For a parglare to be able to collect all recognizers defined in a module a collector is used. It is a decorator constructed in the Python recognizer module and used to decorate each recognizer function.

For example, mygrammar_recognizers.py might be given as:

from parglare import get_collector

recognizer = get_collector()

@recognizer
def term_a(input, position):
  ... some recognition

@recognizer
def term_b(input, position):
  ...

recognizer object is collector in this case. It will construct a dictionary of all recognizers decorated by it and that dictionary will be provided as recognizer.all. parglare recognizer loader will implicitly search for recognizer.all.

By default, a name of a decorated function will serve as a terminal name this recognizer is defined for. But, you can provide different name using a string parameter to recognizer decorator, like:

@recognizer('NUMERIC_ID')
def number(input, pos):
    ...

In this case grammar terminal is named NUMERIC_ID while the recognition function is named number. This can be used, for example, to create a library of common recognizer function and use them in grammar for terminals with different names, like:

from somemodule import myrecognizer
from parglare import get_collector

recognizer = get_collector()

recognizer('NUMERIC_ID')(myrecognizer)

You can use a fully qualified terminal name to override recognizer for imported terminal:

@recognizer('base.COMMA')
def comma_recognizer(input, pos):
    if input[pos] == ',':
        return input[pos:pos + 1]

In this case there is an imported grammar base whose terminal COMMA recognizer has been overridden by comma_recognizer recognizer function.

Warning

Since the way a recognizer module is imported in Python you must use only Python absolute module imports inside the recognizer module.

Recognizer search order

Recognizers are loaded from a grammar module but can be overridden from importing grammars, using FQN of the terminal, or by using recognizers parameter of the grammar.

Grammar file actions

Similarly to recognizers, actions can be provided in a Python file named <base grammar name>_actions.py that should be found in the same folder where the grammar file is found.
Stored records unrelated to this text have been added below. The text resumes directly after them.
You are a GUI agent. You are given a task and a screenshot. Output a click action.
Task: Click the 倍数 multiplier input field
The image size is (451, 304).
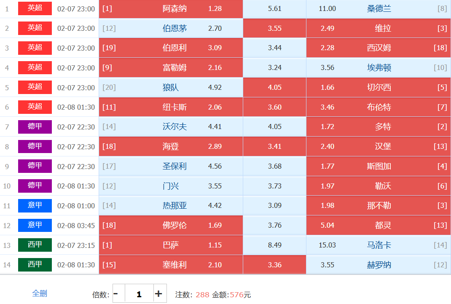click(139, 294)
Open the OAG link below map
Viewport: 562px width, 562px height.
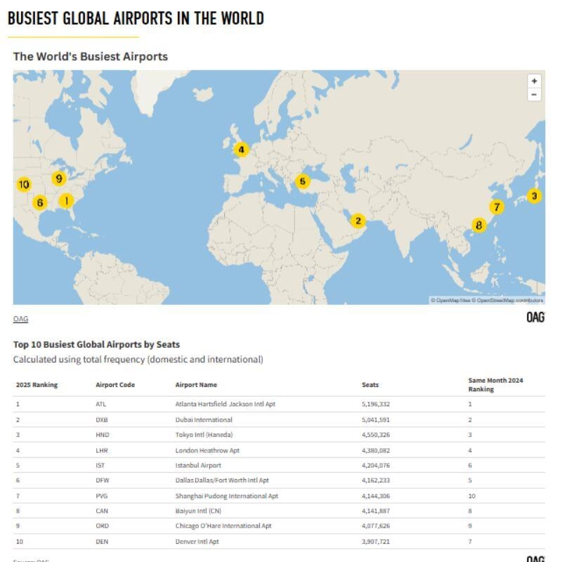(x=20, y=319)
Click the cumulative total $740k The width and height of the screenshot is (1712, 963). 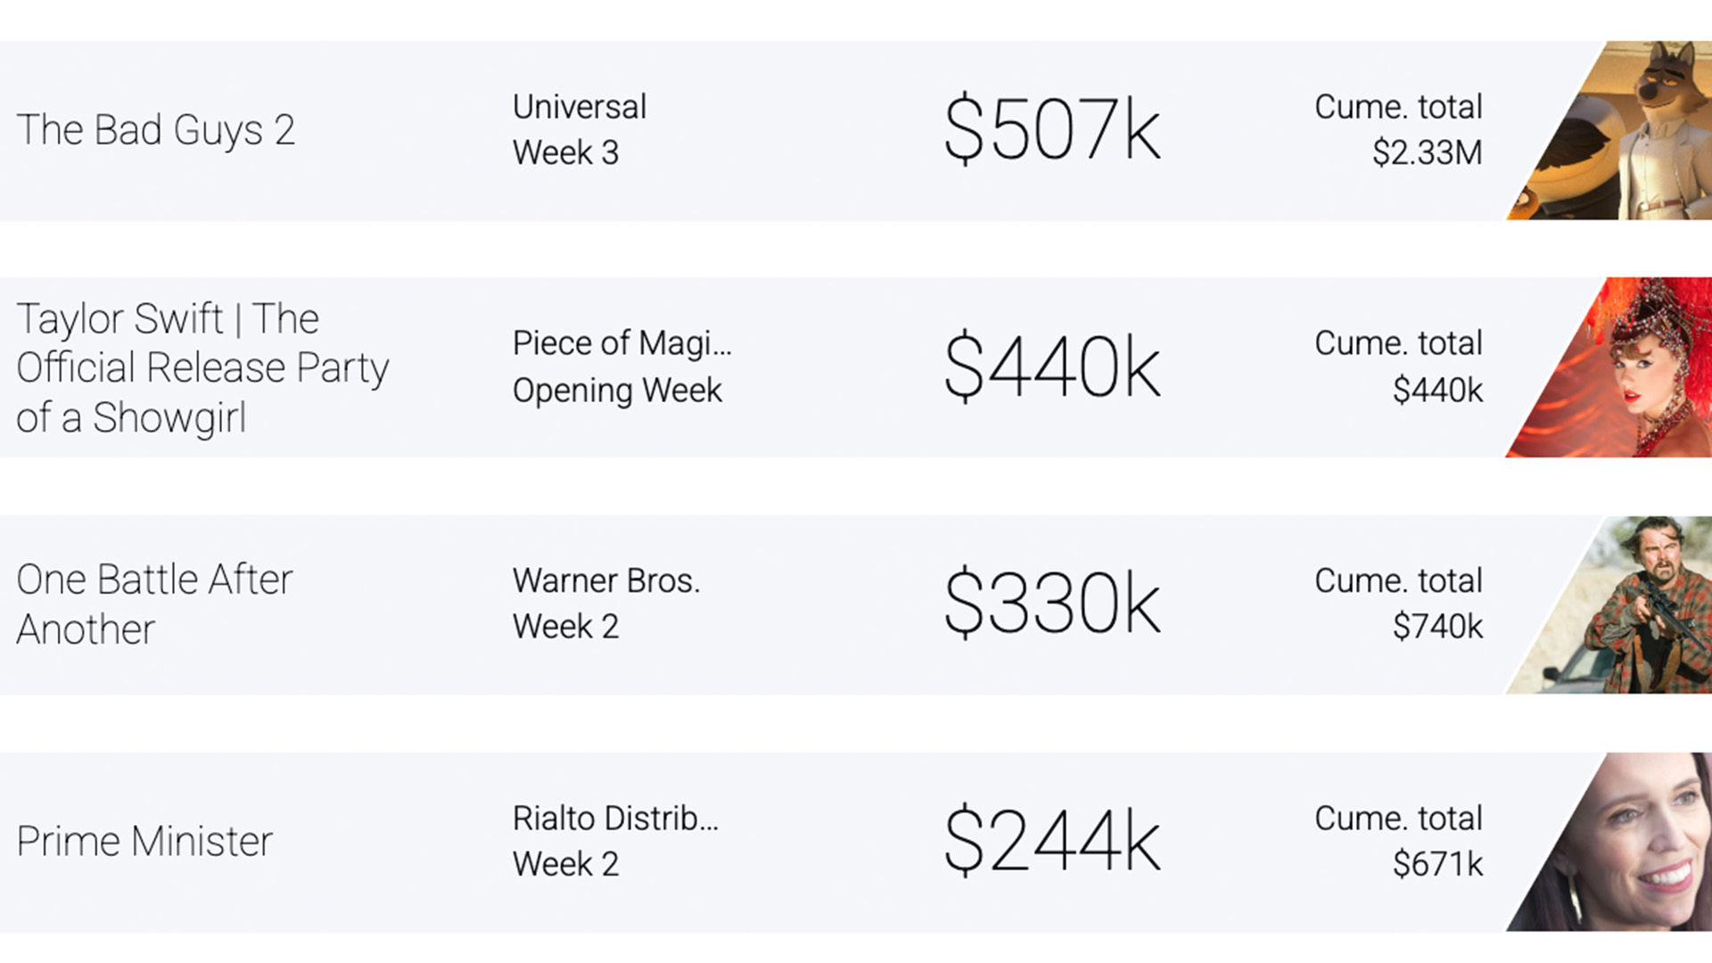(1437, 627)

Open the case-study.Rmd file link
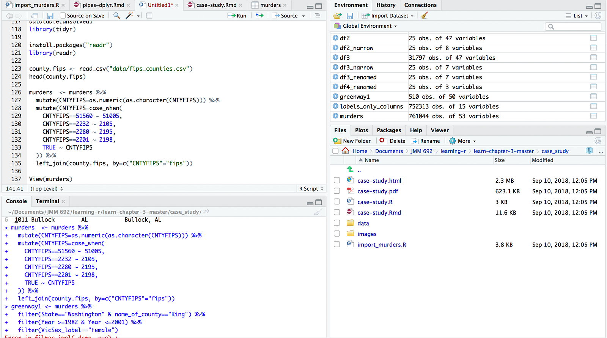pyautogui.click(x=379, y=213)
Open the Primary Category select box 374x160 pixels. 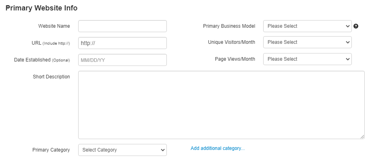(x=123, y=150)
For example, if grammar file is named mygrammar.pg than actions module should be named mygrammar_actions.py.

For a parglare to be able to collect all actions defined in a module a collector is used in very much the same way as it is used for recognizers. It is a decorator constructed in the Python actions module and used to decorate each action function.

For example, mygrammar_actions.py might be given as:

from parglare import get_collector

action = get_collector()

@action
def first_rule(context, nodes):
  ...

@action
def second_rule(context, nodes):
  ...

action object is collector in this case. It will construct a dictionary of all actions decorated by it and that dictionary will be provided as action.all. parglare action loader will implicitly search for action.all.

By default, a name of a decorated function will serve as a grammar symbol name or in-grammar defined action name (using @, see syntax for action specification) this action is defined for. But, you can provide different name using a string parameter to action decorator:

Warning

Since the way an action module is imported in Python you must use only Python absolute module imports inside of it.

Action search order

Actions are searched in the order of specificity by searching the following (in the given order):

  1. Actions given using actions parameter by FQN of the symbol,
  2. Actions loaded from actions module using FQN of the symbol,
  3. Actions given using actions parameter by FQN of the action,
  4. Actions loaded from actions module using FQN of the action,
  5. Actions given using actions parameter by symbol name,
  6. Actions loaded from actions module using symbol name,
  7. Actions given using actions parameter by action name,
  8. Actions loaded from actions module using action name,
  9. parglare built-in actions using action name.